To his credit, Casey has always empowered his assistants, delegating more than most head coaches. Still, as an assistant your job is limited and your tasks are pretty specific. Nurse, like the rest of the assistants, was in charge of game prep, which consisted of tedious film sessions and research. Yes, he also oversaw the offence, but all that assistants can really do is make suggestions. At the end of the day, the head coach makes the decisions, manages the rotation and calls the plays. Now that falls on Nurse, which could give him an opportunity to blossom, but it also comes with pressure to push the right buttons.
“I think if you’re going to be a little bit innovative or risk taking sometimes you’re going to be wrong and it’s going to look bad,” Nurse admits. “I understand that. That’s one of the things I learned going to work for the Rockets at Rio Grande. I know it’s the D-League and no one cares, but they were encouraging me all the time, do this, try this, if it doesn’t work, throw it out, if it works, keep it. I’m not saying it’s a hundred things a game but there are some things, some ideas that I have that I want to try and do and we gotta try them. If they don’t work, I’ll stand in front of you guys, take the heat.”
Of course, the general concept of the sport is as basic as it gets: score more points than the other team. Nobody is reinventing the wheel, in that sense. But game strategy is constantly shifting and it’s important to be on the right side of each trend, or at least be quick to adjust to them.
Ujiri and Casey had a long and productive working relationship, but Casey will always veer towards a more traditional way of seeing the game, and this is the way Ujiri has wanted his team to play for some time. He wants them to be proactive instead of reactive, to be trendsetters instead of the team that’s trying to catch up.
The reality is there are two pretty crucial things that the league’s trendsetting teams tend to have in common. One: they have a coach that’s willing to take risks, be bold and try something different, and two: they have great players, verging on transcendent, that are talented enough to create matchup problems and force other teams to emulate how they play. Without the latter ingredient, the former isn’t going to get you very far.
Those Phoenix Suns teams under Mike D’Antoni didn’t speed up the tempo because they ran a lot. They changed the game because they had Steve Nash. His Rockets team isn’t making people rethink their shot spectrum because they shoot a bunch of threes. It’s because they’ve got James Harden and a supporting cast that fits their unique style of play. Also see: Warriors, Golden State.

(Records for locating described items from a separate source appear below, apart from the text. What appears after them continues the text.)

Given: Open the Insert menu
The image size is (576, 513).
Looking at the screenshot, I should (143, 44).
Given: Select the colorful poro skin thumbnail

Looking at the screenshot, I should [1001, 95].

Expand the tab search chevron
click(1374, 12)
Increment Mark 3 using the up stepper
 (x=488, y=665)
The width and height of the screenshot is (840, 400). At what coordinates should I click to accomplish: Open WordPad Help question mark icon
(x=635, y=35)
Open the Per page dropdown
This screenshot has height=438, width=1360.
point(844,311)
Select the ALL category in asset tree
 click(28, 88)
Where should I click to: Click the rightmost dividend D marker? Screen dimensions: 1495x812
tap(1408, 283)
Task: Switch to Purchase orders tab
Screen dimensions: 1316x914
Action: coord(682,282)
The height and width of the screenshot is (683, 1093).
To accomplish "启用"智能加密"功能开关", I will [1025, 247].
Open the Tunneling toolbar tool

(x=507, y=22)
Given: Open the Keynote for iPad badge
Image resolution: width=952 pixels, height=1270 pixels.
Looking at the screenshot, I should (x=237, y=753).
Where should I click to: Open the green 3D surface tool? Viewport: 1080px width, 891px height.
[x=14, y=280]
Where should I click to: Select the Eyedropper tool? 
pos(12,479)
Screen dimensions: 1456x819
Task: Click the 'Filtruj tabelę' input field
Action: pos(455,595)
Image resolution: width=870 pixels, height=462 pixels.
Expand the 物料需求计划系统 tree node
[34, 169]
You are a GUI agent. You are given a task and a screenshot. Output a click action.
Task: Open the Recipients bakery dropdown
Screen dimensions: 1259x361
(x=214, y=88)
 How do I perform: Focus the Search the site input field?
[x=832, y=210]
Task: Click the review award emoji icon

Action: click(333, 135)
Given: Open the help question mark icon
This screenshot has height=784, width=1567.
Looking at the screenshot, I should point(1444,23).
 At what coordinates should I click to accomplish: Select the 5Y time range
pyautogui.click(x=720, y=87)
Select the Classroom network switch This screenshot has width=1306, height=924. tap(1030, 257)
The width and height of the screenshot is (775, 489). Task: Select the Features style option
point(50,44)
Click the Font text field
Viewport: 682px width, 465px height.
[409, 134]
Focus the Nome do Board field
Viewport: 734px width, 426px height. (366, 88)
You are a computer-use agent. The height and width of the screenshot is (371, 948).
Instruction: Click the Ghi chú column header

The hiring of Nurse was a big decision for Ujiri and the Raptors, but it’s only the first step, assuming the goal is to be different. This is the challenge they’re faced with as next week’s draft approaches and the free agency period opens 10 days after that.
Nurse is a different type of coach than Casey. Whether different means better or different means worse remains to be seen. Under their new head coach, the Raptors have an idea of how they want to play and insist they’re not afraid to tinker along the way, even if some of the things they try fail in spectacular fashion. If nothing else, it won’t be boring.
Still, they can’t expect a drastically different result unless they go out and upgrade the roster, tailoring it around this new philosophy of theirs. This is a crucial summer for the franchise, but if exchanging head coaches is the biggest change they end up making, it isn’t likely to be a successful one. Now the real work begins.